**GIVEN PROBLEM 1**
According to the article on Jordan and the Islamic State, how many Syrian refugees has the Jordanian army had to manage?

Abdullah Bani Ali looks at the reasons behind recent political changes in Amman.
Jordan frets over the Islamic State’s ever-growing threat
Last week, King Abdullah II of Jordan directed the ministry of defence to take on the political, economic, legal and logistical functions of national defence. In a letter to Abdullah Ensour, Jordan’s prime minister, published by the country’s news agency (Petra), the king called on the government to transfer all non-military logistics, administrative, investment and development missions to the ministry, leaving the army free to “devote itself to its military and professional duties”.
Although the decision came in the context of “reform measures”, it should be viewed in the framework of recent developments in neighbouring countries and the new threats they pose to Jordan’s security.
While the Jordanian army has been spared the violence engulfing Syria and Iraq, it has come under tremendous pressure from the spillover of wars in these countries.
The army has had to manage the influx of more than 600,000 Syrian refugees and was recently called upon to destroy a military convoy that was attempting to cross the country’s Syrian border, raising fears it could be dragged into the conflict.
The surprising advances of the Islamic State in the northern regions of Iraq and eastern parts of Syria have ignited heated discussion among Jordanians about the group’s perceived threat to the country’s stability.
Jordanian politicians, leaders, analysts, commentators and public figures were seemingly preoccupied last week with just one question: will Jordan be the next target for the Islamic State forces?
The fear is not baseless. In June, the Islamic State captured Mosul, Iraq’s second largest city, and Tikrit, just two and a half-hour’s drive north of Baghdad, conquering and humiliating the Iraqi army whose soldiers fled the battlefield.
By deploying psychological warfare techniques, Islamic State fighters also gained control of large swathes in Deir Ezzor and Raqqa in Eastern Syria, and the north of Iraq, only to be stopped by the United States’ limited air strikes on the borders of Kurdistan.
The terrorist group’s rapid advances and its presence on the Iraqi- Jordanian border has raised Amman’s stake in the conflict. What is worrying for Jordanians now is not only the mayhem that the Islamic State has already created in Iraq and Syria, but the group’s long-term strategy, which it has indicated includes the wider region.
Amman has every reason to fear the bleak scenario of an Islamic State incursion across its borders.
A major reason for concern is the kingdom’s economic situation, which could have an indirect negative effect on the country’s stability and its efforts to consolidate its internal front against the perilous phenomenon of the Islamic State.
The kingdom is noticeably grappling with some complex socio- economic challenges. Ordinary people are complaining about deteriorating living conditions. Poverty and unemployment are on the rise. The price of goods and services are soaring and the level of public debt is sky rocketing.
All these factors understandably create a fertile environment that breeds extremism or, at the very least, risks encouraging some youth – especially those who already feel marginalised or have a sense of alienation – to join the militant group or other extremist Islamic organisations in Iraq or Syria.
The official response to these fears and concerns was quick and came from the highest political authority in the country.
Well-known for his sophisticated political skills, and his abilities to predict what has yet to come, King Abdullah II of Jordan’s decision to reorganise the ministry of defence signalled he is taking these concerns seriously.

Entries on target coordinates:

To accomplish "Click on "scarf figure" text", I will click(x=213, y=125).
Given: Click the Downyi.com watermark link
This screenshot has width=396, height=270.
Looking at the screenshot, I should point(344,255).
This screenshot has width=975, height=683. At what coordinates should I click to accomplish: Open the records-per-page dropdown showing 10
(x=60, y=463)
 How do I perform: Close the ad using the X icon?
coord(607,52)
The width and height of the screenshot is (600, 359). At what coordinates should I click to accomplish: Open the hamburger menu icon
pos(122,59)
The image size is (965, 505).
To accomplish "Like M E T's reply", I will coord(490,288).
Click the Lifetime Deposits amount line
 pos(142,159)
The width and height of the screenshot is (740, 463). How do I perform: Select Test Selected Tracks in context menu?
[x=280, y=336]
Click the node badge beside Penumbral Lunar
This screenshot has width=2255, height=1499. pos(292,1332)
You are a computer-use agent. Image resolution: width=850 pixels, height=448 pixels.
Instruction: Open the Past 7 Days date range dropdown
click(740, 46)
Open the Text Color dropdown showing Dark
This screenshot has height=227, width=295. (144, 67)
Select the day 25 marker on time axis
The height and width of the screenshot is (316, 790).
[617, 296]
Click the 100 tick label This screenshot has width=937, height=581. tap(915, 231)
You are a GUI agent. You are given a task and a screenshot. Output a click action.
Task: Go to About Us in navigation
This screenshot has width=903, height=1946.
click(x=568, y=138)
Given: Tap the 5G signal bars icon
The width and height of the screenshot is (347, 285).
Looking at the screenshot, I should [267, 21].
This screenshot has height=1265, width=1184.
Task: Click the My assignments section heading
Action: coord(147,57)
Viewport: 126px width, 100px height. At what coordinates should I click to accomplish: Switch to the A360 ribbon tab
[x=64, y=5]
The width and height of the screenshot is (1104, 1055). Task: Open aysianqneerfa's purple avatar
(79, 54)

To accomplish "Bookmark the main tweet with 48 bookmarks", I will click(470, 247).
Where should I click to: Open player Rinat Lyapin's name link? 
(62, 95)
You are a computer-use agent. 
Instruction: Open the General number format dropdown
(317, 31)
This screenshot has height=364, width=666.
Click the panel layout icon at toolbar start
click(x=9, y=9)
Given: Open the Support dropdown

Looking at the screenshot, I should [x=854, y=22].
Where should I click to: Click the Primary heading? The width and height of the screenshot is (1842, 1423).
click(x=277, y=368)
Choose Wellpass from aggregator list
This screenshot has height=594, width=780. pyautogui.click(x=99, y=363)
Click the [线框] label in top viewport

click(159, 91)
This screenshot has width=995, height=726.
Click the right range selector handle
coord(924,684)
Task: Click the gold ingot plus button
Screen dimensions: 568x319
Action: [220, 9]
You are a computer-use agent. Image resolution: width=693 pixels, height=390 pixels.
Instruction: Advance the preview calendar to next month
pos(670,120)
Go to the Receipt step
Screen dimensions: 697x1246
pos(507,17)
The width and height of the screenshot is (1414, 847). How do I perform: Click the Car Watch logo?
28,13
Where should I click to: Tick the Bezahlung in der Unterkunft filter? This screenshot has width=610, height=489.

**GIVEN PROBLEM 2**
Count the lines of the records that contain the string "heading", with case counting. Give only the number.

**FULL OUTPUT 1**
More than 600,000.

**FULL OUTPUT 2**
2